In the English language, the word Filipino often refers to something from or related to the Philippines.
Although the letter “F” has been officially included in the Filipino alphabet since at least the year 1987, the “f” sound is not native to the Philippines. There is still an overwhelming tendency for Filipinos to change “f” into “p” when pronouncing words.
Ako ay Pilipino.
I am Filipino.
The younger generation of Filipinos who have grown up hearing the “f” sound in mass media have lesser difficulty pronouncing “f” and because many Spanish and American words are regularly used by Filipinos, there is more widespread non-judgemental use of “f” sounds.
In fact, there is currently a strong campaign being spearheaded by members of the government to officially refer to the country as Filipinas instead of Pilipinas.

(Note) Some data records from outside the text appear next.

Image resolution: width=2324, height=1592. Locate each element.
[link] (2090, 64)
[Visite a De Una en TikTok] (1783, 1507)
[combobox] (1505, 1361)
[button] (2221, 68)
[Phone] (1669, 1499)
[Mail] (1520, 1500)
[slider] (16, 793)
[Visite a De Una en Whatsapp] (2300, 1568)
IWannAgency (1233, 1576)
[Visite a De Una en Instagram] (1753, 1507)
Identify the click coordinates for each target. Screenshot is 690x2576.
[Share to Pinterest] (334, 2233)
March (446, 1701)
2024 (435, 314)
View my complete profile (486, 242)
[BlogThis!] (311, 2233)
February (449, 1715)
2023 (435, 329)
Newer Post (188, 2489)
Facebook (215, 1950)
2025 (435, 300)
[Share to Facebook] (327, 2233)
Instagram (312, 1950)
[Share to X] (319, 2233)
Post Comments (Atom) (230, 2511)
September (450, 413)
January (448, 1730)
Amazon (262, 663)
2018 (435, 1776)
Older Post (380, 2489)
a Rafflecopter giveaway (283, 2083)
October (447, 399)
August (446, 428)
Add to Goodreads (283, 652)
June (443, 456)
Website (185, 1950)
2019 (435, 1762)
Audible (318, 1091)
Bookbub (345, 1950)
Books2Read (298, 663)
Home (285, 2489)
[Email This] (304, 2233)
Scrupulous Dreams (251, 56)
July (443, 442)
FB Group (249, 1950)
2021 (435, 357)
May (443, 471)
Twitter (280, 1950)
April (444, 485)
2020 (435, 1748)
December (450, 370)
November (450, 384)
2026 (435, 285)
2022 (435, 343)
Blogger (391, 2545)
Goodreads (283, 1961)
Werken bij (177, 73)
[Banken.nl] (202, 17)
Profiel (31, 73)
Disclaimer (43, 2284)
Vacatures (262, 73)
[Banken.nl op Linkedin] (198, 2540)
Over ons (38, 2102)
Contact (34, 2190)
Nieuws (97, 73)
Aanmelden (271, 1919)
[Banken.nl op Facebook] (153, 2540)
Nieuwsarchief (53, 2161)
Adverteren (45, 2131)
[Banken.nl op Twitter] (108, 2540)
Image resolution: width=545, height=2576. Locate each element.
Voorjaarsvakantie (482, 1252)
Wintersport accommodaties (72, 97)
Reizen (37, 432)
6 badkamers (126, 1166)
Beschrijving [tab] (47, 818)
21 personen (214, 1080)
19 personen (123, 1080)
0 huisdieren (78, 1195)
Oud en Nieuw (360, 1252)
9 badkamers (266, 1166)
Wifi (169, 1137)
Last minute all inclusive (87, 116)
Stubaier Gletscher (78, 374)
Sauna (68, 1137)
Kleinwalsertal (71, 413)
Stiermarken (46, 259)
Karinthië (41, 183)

Still, you are more likely hear the following:
The official language of the Philippines is formally known as Filipino and not Tagalog.
It is in the Philippine constitution that the national language is called Filipino.
Most Filipinos do acknowledge that Tagalog is the basis of Filipino (and are practically one and the same language), although academics pedantically insist there is a distinction, with Filipino having been arbitrarily described as having more borrowings from other languages than “pure” Tagalog.
A speaker of Tagalog refers to a chair as upuan. If a person uses the Spanish-derived word silya, the language would more likely be designated as Filipino.